··· Data records

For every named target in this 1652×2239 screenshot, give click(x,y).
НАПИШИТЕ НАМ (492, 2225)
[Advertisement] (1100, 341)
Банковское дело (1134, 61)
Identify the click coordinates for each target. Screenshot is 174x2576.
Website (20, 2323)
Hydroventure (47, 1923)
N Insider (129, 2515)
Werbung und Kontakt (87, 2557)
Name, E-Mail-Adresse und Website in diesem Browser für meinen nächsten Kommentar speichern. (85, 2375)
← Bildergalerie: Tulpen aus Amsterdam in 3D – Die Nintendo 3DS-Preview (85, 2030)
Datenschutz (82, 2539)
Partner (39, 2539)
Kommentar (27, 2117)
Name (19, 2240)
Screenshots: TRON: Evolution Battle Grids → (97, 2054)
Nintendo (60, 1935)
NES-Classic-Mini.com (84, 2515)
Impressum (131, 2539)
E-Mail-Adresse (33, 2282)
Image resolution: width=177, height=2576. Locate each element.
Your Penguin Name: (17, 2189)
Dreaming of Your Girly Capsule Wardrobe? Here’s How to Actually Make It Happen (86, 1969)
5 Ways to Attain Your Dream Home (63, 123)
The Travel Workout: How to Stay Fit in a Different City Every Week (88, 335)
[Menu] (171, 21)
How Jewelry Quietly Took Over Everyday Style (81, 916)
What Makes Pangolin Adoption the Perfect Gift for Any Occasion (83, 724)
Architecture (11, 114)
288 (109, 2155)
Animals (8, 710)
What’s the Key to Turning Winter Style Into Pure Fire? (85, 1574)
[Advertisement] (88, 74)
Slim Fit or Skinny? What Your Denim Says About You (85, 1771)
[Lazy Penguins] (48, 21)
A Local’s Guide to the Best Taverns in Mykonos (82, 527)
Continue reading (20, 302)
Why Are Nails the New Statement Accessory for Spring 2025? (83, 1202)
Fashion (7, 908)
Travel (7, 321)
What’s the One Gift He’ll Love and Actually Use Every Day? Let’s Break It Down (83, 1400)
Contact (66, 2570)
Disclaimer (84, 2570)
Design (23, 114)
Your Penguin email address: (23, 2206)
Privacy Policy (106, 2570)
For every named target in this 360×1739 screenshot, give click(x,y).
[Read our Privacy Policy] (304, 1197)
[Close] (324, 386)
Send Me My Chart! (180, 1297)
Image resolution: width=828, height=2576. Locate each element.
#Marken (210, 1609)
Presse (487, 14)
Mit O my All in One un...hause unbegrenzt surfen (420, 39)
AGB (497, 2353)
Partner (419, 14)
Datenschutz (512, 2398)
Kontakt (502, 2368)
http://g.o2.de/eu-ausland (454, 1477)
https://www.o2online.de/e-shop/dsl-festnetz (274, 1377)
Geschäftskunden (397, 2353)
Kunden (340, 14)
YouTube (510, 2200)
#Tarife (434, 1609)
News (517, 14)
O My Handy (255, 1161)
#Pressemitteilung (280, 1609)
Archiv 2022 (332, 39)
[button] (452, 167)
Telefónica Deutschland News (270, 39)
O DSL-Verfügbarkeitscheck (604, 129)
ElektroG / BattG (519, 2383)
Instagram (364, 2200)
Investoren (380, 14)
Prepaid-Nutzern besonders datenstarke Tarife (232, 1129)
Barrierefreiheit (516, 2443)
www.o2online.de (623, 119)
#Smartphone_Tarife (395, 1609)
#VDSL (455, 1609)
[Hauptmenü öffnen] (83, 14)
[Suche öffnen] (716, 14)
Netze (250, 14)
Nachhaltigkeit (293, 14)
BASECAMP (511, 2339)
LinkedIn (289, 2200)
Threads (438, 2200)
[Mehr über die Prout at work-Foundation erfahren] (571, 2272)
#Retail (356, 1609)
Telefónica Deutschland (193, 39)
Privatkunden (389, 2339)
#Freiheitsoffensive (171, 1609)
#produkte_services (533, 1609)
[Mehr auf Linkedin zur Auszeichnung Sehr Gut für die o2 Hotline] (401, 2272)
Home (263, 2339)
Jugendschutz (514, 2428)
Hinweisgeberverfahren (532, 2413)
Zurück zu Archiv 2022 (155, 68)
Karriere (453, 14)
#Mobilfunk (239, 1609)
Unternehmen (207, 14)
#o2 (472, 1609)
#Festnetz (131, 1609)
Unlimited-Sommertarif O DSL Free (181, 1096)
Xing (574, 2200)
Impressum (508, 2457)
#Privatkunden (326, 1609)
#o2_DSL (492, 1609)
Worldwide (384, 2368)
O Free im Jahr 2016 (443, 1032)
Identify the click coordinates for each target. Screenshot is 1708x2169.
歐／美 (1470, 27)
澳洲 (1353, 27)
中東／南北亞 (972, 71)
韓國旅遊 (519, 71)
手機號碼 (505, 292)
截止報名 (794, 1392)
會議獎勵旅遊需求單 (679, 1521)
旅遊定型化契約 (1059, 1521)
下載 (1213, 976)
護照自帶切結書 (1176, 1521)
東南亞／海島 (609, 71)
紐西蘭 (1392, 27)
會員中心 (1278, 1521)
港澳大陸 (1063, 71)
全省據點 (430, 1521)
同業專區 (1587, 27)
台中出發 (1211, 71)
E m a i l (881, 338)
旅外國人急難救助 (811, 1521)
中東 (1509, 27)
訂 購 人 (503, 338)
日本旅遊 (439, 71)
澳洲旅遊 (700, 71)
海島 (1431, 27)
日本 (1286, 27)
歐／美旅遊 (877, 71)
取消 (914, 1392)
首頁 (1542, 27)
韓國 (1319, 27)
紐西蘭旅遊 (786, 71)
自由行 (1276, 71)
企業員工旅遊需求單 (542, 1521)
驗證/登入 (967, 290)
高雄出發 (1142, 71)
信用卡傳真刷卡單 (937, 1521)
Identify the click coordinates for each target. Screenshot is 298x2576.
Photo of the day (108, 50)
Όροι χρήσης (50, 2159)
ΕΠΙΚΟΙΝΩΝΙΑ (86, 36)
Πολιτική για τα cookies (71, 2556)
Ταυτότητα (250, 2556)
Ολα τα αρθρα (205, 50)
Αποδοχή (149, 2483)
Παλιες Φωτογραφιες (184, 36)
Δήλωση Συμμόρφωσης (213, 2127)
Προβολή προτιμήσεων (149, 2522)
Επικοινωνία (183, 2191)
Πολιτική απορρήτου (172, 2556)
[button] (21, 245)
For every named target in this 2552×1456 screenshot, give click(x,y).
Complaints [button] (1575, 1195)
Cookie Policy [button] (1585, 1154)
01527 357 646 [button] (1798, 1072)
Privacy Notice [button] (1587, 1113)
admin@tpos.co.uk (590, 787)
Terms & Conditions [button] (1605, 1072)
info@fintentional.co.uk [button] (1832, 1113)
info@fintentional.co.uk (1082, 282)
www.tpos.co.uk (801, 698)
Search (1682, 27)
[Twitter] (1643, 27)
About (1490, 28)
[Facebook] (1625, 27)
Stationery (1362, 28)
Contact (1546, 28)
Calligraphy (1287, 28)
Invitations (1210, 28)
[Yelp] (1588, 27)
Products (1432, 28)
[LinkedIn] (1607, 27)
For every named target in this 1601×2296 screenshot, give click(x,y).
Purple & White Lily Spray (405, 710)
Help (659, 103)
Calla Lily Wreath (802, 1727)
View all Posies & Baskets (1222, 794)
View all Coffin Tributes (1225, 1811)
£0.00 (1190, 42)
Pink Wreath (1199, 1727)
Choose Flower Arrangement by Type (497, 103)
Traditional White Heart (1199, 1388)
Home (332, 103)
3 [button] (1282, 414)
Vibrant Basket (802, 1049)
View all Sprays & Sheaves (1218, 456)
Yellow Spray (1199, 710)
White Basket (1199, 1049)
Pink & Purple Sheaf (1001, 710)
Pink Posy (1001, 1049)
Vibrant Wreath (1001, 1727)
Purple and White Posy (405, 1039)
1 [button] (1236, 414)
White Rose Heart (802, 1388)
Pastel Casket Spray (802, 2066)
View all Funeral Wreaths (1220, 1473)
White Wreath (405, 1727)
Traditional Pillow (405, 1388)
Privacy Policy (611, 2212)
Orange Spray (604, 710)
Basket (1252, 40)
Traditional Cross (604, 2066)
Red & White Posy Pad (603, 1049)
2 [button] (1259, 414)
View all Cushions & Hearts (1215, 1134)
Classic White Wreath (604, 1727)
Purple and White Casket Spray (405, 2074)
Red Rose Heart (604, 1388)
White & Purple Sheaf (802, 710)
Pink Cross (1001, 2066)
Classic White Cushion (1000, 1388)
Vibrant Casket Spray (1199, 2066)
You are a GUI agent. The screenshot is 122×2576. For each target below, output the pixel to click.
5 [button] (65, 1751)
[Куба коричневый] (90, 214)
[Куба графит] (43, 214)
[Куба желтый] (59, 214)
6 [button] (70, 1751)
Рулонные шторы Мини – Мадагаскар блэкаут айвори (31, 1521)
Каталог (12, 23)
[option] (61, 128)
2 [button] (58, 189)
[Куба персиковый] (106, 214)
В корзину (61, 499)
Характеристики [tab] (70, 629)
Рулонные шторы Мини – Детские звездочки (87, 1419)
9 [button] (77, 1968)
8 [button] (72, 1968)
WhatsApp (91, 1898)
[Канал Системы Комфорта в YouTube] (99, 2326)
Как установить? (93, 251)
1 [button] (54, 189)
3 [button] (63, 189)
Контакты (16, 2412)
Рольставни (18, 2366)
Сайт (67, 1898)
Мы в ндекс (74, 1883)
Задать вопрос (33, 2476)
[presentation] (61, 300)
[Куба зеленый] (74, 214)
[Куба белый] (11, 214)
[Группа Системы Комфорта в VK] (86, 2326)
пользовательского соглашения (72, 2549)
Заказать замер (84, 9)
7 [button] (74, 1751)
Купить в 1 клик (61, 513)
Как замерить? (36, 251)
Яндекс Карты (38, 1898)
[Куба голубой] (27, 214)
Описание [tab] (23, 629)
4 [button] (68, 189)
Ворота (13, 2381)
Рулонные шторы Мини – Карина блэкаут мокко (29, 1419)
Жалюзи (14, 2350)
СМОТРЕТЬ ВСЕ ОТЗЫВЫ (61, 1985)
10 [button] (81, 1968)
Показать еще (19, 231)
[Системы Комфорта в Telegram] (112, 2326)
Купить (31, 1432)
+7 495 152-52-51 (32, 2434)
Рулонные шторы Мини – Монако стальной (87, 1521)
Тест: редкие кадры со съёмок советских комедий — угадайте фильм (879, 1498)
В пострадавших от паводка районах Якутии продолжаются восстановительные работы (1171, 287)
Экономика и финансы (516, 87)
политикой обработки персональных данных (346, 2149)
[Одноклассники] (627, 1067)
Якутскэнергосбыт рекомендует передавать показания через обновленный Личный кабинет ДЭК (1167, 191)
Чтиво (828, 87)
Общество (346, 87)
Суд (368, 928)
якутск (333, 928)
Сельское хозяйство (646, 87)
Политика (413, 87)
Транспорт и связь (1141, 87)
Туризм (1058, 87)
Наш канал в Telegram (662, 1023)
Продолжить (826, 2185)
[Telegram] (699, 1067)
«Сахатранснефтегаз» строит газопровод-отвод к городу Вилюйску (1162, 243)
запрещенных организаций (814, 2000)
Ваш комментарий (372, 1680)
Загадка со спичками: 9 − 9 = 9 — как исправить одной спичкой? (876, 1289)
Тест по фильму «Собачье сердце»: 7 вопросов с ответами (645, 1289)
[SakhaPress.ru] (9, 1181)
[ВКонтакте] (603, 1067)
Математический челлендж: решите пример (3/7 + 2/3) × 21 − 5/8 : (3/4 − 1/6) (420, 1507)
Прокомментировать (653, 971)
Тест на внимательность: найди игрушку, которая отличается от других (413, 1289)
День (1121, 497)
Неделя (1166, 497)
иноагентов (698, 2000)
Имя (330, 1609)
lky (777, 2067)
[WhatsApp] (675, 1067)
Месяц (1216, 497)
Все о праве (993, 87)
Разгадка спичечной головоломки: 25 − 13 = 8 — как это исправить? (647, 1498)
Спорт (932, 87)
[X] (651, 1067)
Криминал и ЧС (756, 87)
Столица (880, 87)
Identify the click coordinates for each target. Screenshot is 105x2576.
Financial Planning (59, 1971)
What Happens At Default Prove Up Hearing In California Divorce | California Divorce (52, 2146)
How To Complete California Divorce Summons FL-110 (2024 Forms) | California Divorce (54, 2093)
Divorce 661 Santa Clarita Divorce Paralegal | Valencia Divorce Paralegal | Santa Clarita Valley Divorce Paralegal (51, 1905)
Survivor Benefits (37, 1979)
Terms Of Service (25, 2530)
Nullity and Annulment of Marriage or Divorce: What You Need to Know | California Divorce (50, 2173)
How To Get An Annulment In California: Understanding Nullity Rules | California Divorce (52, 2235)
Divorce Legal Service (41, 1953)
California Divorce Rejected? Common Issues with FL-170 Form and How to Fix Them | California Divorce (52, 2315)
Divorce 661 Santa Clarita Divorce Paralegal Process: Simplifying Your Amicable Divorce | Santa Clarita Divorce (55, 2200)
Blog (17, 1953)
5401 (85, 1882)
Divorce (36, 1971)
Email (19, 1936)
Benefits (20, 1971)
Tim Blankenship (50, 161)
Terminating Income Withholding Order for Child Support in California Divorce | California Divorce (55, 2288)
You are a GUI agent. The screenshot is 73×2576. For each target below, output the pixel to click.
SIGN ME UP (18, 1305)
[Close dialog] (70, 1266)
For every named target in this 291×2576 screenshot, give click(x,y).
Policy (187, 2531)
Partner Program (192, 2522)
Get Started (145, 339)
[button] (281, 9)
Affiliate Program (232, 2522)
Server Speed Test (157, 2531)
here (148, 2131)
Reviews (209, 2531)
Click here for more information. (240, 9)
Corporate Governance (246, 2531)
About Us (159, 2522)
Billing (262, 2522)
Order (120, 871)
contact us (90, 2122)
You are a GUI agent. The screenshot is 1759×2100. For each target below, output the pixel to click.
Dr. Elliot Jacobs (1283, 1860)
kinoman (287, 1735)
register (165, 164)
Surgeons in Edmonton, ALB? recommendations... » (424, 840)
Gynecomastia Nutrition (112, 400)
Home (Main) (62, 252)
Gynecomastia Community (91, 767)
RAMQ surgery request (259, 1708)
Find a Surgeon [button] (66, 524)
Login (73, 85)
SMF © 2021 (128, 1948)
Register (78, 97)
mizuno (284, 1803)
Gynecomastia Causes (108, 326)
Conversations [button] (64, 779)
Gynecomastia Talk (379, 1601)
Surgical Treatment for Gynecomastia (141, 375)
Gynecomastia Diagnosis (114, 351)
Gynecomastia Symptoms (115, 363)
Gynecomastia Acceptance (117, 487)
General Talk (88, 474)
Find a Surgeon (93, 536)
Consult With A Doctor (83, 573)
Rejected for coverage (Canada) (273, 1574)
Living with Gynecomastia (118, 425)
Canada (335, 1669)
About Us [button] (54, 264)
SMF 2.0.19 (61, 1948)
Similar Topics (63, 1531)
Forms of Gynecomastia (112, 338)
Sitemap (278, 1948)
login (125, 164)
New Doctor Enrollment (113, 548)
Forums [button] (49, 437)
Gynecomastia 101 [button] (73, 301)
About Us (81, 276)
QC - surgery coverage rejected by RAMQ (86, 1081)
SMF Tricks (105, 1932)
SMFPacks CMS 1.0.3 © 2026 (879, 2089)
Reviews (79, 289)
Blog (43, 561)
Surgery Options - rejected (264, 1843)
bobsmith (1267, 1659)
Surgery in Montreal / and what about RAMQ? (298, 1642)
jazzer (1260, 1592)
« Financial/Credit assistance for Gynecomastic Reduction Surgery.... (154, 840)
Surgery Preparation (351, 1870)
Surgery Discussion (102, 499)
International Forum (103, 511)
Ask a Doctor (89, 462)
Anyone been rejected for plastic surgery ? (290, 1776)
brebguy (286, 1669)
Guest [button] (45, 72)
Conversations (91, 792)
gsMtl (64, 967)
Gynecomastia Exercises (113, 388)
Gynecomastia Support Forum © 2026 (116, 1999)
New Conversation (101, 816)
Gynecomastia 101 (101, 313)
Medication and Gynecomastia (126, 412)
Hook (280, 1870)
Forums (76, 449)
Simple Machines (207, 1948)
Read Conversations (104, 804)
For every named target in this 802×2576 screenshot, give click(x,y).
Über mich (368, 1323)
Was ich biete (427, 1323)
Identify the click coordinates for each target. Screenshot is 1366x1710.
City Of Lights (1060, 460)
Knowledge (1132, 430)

······

◆ Exercise description
From the line containing "Screenshot is 1366x1710." to the last line of the records above, please write out every line exactly and add nothing.

◆ Response box
Identify the click coordinates for each target. Screenshot is 1366x1710.
City Of Lights (1060, 460)
Knowledge (1132, 430)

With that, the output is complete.